Winning By Playing By The Rules: Social Networking is Not For The Very Young

Sometimes I feel like such an old fuddy duddy. Why? I don’t let my 9 year old have a social networking account. I have several reasons (and fortunately my husband and I agree on them):

 

1. It’s the rule – if you read the End User License Agreement (and I know you didn’t), you’d know you have to be 13 years of age to create an account. Don’t we want to teach our children to follow the rules and obey the law? Or doesn’t it count when it’s just a few key strokes on a website?

 

2. It’s a mature audience environment. I don’t just mean that her cousins and older siblings post inappropriate things (which they occasionally do). I mean there are real responsibilities in playing in a public space: 

  • Who do you accept as a “friend”? A younger child may succumb to pressure from a stranger or even someone pretending to be someone they know.
  • Using privacy settings appropriately. There’s so much to gain in preventing strangers from finding you in search, seeing your posts and photos and so on. The default settings still need to be tweaked, something a young child may not think to do.
  • Using security settings appropriately. Securing a social network is an evolving stream of activity. What worked yesterday takes more effort today (have you set up https on yours?) No child should have to read tech news magazines or blogs just to stay safe. 
  • Learning what you can and can’t click on.

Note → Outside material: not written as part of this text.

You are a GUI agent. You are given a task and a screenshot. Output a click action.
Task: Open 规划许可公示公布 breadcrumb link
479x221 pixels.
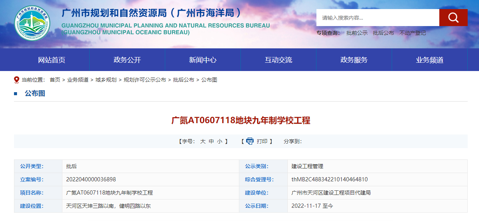tap(145, 80)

There’s an epidemic of cybercrime threats in social networks from “help! I’m in London and was robbed” scams to clickjacking and other malicious threats. They are designed to attract childish clicks and can cause a whole host of downstream trouble. Examples include offers to see embarrassing videos of teen singing stars or video of a whale being tossed into a building by the Japanese tsunami.

 

3. There can be “adult” content that they shouldn’t see. You can’t control other people’s comments, links, photos, etc.

 

4. The social network may throw you out. If you are discovered to be under age, your account will be cancelled. And no amount of whining to the company will bring it back. You’ll lose your friend list, your posts, your  photos, etc. I’ve already heard from some of my daughter’s friends who have had this experience. Some very sad little kids in our neighborhood.